[Element and text position data]
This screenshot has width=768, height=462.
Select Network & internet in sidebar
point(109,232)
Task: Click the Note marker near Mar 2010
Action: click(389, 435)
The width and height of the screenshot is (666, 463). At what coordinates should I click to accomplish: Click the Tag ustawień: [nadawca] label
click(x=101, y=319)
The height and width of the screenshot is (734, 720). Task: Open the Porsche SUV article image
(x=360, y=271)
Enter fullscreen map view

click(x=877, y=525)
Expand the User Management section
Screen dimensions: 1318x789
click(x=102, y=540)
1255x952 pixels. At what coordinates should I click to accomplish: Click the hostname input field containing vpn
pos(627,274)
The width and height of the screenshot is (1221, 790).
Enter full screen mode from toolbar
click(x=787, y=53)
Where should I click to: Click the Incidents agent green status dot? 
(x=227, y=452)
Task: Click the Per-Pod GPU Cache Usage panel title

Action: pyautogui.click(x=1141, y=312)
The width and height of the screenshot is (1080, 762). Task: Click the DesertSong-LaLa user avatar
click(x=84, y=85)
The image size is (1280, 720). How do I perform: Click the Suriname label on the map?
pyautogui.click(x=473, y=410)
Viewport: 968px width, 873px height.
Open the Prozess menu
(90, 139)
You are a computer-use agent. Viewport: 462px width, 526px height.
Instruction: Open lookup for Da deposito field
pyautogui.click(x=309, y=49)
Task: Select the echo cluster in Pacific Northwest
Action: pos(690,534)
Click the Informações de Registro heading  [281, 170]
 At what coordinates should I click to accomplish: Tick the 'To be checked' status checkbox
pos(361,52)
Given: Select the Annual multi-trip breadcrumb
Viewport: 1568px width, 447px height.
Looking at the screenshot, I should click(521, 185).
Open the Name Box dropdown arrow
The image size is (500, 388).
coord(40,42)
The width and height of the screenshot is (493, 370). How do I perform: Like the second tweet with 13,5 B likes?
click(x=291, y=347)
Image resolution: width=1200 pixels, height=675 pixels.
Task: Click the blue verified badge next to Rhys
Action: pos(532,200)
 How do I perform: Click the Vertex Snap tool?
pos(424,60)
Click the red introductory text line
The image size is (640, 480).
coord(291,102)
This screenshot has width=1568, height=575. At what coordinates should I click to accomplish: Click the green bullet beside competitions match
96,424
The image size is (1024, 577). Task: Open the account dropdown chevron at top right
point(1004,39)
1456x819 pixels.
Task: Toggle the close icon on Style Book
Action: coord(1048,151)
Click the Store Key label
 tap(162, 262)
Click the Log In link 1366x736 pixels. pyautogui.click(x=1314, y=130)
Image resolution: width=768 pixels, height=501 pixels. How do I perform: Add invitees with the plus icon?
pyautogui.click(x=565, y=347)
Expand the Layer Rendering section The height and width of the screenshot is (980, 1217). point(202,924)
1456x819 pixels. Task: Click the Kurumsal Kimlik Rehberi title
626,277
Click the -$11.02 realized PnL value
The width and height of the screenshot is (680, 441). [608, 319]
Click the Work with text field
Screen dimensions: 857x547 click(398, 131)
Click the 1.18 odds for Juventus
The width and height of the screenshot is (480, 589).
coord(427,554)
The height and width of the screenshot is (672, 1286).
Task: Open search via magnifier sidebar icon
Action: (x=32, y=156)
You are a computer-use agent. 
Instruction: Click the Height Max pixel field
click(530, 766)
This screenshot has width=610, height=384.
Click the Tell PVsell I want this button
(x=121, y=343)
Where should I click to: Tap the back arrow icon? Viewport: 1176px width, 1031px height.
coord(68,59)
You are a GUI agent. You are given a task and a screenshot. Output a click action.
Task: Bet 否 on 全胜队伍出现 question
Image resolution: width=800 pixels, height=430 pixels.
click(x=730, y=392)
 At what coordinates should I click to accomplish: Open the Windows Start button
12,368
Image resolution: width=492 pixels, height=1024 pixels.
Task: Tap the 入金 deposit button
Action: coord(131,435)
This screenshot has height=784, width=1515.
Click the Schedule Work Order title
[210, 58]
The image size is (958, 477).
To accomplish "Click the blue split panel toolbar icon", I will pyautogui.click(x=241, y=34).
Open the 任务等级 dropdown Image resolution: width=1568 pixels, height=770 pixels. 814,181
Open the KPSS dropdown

What is being asked =
Copy out, word for word, the part of the listing that begins with the line containing "The width and height of the screenshot is (493, 370)." and ends with the line containing "coord(68,59)", including both of those lines.

Worked solution =
The width and height of the screenshot is (493, 370). How do I perform: Like the second tweet with 13,5 B likes?
click(x=291, y=347)
Image resolution: width=1200 pixels, height=675 pixels.
Task: Click the blue verified badge next to Rhys
Action: pos(532,200)
 How do I perform: Click the Vertex Snap tool?
pos(424,60)
Click the red introductory text line
The image size is (640, 480).
coord(291,102)
This screenshot has width=1568, height=575. At what coordinates should I click to accomplish: Click the green bullet beside competitions match
96,424
The image size is (1024, 577). Task: Open the account dropdown chevron at top right
point(1004,39)
1456x819 pixels.
Task: Toggle the close icon on Style Book
Action: coord(1048,151)
Click the Store Key label
 tap(162, 262)
Click the Log In link 1366x736 pixels. pyautogui.click(x=1314, y=130)
Image resolution: width=768 pixels, height=501 pixels. How do I perform: Add invitees with the plus icon?
pyautogui.click(x=565, y=347)
Expand the Layer Rendering section The height and width of the screenshot is (980, 1217). point(202,924)
1456x819 pixels. Task: Click the Kurumsal Kimlik Rehberi title
626,277
Click the -$11.02 realized PnL value
The width and height of the screenshot is (680, 441). [608, 319]
Click the Work with text field
Screen dimensions: 857x547 click(398, 131)
Click the 1.18 odds for Juventus
The width and height of the screenshot is (480, 589).
coord(427,554)
The height and width of the screenshot is (672, 1286).
Task: Open search via magnifier sidebar icon
Action: (x=32, y=156)
You are a computer-use agent. 
Instruction: Click the Height Max pixel field
click(530, 766)
This screenshot has width=610, height=384.
Click the Tell PVsell I want this button
(x=121, y=343)
Where should I click to: Tap the back arrow icon? Viewport: 1176px width, 1031px height.
coord(68,59)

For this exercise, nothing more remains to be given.